This is usually not an issue unless it would be argued by an impacted employee that they should have moved with the work and transferred away from you and into the employment of the new external provider (or back to you or on to another provider, if the outsourced contract comes to an end). This can happen under the Transfer of Undertaking (Protection of Employment) Regulations 2006 (‘TUPE’).

The legal tests are detailed but in essence the following conditions need to be met for TUPE to apply when you outsource to another provider:

  • There must be activities that are being carried out by your employees that are moving to be done by the external provider. These are ongoing services, not services connected to a one-off event or short-term duration.

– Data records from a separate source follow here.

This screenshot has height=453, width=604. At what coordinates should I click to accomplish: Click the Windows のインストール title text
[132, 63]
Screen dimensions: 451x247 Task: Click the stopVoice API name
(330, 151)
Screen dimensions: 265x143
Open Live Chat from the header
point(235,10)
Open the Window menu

It does not apply to the provision of goods.
  • Those activities making up the services must be fundamentally the same before and after that move.
  • There must be an employee who immediately before the move was part of an ‘organised grouping’ that has as its principle purpose the carrying out of those activities. This can be a single employee.

This means that there is a significant risk if the activities that are moving, are tasks that one of your current employees is essentially dedicated to doing and where they are deliberately organised in your business by reference to that work and identifiable as members of that team.

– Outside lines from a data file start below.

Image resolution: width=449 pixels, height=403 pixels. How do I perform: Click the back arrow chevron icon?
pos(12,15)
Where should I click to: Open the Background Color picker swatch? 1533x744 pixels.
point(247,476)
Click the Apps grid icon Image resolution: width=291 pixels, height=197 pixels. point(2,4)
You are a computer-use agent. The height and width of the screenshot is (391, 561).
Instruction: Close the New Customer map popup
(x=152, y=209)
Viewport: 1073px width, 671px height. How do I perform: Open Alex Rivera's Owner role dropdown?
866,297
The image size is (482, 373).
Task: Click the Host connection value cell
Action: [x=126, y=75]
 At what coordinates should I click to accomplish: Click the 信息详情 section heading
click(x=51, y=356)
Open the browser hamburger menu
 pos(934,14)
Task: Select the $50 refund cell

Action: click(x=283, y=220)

For example: if you have a cleaning team that work cleaning your office and you decide to outsource the cleaning to an external provider.

If TUPE applies, the employee automatically transfers into the employment of the provider company, on their current terms and conditions and with their length of service intact and continuing. The employee has protection from being dismissed or having their terms changed and there are specific legal requirements on you and on the new provider relating to information and consultation.

If you think this may apply, you should raise this in your discussions with any potential providers as part of your commercial negotiations with them and take legal advice.

 

  1. Avoiding recruitment and not replacing when colleagues leave

This is the lowest risk option but may not give you the savings you need. You would need to also allocate any remaining work to remaining staff members (remembering to update their job descriptions) and / or decide there are certain projects or tasks to delay for now. Sometimes it is worth a review of what people are doing to make sure they are working on the business priorities and not just doing tasks that no longer are needed or are not fit for purpose.

 

Conclusion

Understandably, at this time employers are looking for ways to help manage the extra costs around employment wage bills. In making any decisions going forward the wider legal impact should be considered. Claims and disputes with employees and HMRC can be expensive, stressful and time consuming, so it is best to make any decisions in this regard with awareness of the risks.

There is also the cultural impact to consider – as the way you navigate these aspects can impact on the morale and performance of the remaining staff members. So it’s worth balancing that along with the books, as happy and well performing staff members can make all the difference to your bottom line.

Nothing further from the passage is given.